----- ENTRIES SHOWN -----
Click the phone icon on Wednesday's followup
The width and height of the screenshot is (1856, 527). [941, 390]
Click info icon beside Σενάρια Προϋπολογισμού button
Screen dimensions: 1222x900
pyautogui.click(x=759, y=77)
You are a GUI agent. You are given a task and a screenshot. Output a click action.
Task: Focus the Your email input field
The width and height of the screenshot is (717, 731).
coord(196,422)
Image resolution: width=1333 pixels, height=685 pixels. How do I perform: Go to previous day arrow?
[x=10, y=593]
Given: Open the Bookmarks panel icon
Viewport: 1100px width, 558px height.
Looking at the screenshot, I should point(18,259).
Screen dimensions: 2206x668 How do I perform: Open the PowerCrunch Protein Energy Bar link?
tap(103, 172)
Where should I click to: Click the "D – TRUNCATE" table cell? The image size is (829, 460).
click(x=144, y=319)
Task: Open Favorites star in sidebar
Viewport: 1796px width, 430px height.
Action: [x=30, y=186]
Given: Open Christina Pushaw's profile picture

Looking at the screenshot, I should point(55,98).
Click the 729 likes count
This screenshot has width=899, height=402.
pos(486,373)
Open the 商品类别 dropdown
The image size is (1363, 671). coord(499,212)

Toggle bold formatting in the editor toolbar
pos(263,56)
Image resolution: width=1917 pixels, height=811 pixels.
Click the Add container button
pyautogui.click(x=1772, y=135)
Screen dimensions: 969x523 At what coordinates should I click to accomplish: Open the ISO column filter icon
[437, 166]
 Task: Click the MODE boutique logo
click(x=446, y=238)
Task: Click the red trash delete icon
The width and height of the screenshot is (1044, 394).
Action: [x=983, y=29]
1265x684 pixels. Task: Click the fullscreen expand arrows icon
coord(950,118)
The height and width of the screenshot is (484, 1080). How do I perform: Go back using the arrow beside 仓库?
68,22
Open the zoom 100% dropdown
-----
HOW TO COMPLETE THIS TASK :: All records above must be printed again, exactly.

RESPONSE AREA ::
Click the phone icon on Wednesday's followup
The width and height of the screenshot is (1856, 527). [941, 390]
Click info icon beside Σενάρια Προϋπολογισμού button
Screen dimensions: 1222x900
pyautogui.click(x=759, y=77)
You are a GUI agent. You are given a task and a screenshot. Output a click action.
Task: Focus the Your email input field
The width and height of the screenshot is (717, 731).
coord(196,422)
Image resolution: width=1333 pixels, height=685 pixels. How do I perform: Go to previous day arrow?
[x=10, y=593]
Given: Open the Bookmarks panel icon
Viewport: 1100px width, 558px height.
Looking at the screenshot, I should point(18,259).
Screen dimensions: 2206x668 How do I perform: Open the PowerCrunch Protein Energy Bar link?
tap(103, 172)
Where should I click to: Click the "D – TRUNCATE" table cell? The image size is (829, 460).
click(x=144, y=319)
Task: Open Favorites star in sidebar
Viewport: 1796px width, 430px height.
Action: [x=30, y=186]
Given: Open Christina Pushaw's profile picture

Looking at the screenshot, I should point(55,98).
Click the 729 likes count
This screenshot has width=899, height=402.
pos(486,373)
Open the 商品类别 dropdown
The image size is (1363, 671). coord(499,212)

Toggle bold formatting in the editor toolbar
pos(263,56)
Image resolution: width=1917 pixels, height=811 pixels.
Click the Add container button
pyautogui.click(x=1772, y=135)
Screen dimensions: 969x523 At what coordinates should I click to accomplish: Open the ISO column filter icon
[437, 166]
 Task: Click the MODE boutique logo
click(x=446, y=238)
Task: Click the red trash delete icon
The width and height of the screenshot is (1044, 394).
Action: [x=983, y=29]
1265x684 pixels. Task: Click the fullscreen expand arrows icon
coord(950,118)
The height and width of the screenshot is (484, 1080). How do I perform: Go back using the arrow beside 仓库?
68,22
Open the zoom 100% dropdown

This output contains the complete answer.